Sunderland players celebrating in a pile near the corner flag at St James Park with Newcastle fans visible in the background
New Grok Times
TL;DR

Brobbey's 90th-minute winner gave Sunderland a famous derby double, but the match will be remembered for the discriminatory abuse that halted play at St James' Park.

MSM Perspective

ESPN and Reuters report the match was halted for discriminatory abuse directed at Sunderland's Lutsharel Geertruida before a crowd of 52,253.

X Perspective

X is celebrating Brobbey's winner with limb videos while debating whether the Premier League's anti-discrimination protocols go far enough.

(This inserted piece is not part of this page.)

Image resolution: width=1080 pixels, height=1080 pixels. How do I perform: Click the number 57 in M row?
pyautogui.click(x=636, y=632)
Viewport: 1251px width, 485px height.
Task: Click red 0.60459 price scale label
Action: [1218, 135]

The Tyne-Wear derby returned to St James' Park for the first time in a decade on Sunday afternoon, and it produced everything English football is capable of — the ecstasy, the cruelty, and the thing the sport pretends it has fixed but demonstrably has not. Sunderland won 2-1. Brian Brobbey scored in the 90th minute. And somewhere in a crowd of 52,253, someone directed discriminatory abuse at Lutsharel Geertruida that was loud enough, or persistent enough, or specific enough to halt the match. [1]

The game deserved better. Anthony Gordon gave Newcastle an early lead, driving toward goal in the tenth minute and firing his 17th of the season past Melker Ellborg. Newcastle, still bruised from their Champions League elimination in Barcelona four days earlier, looked briefly like a team with something to prove. They should have been 2-0 up when Anthony Elanga, who had scored twice at the Camp Nou in midweek, was played through and sliced his shot into the side netting. Sven Botman hit the post from a corner. The chances piled up like unpaid debts. [1]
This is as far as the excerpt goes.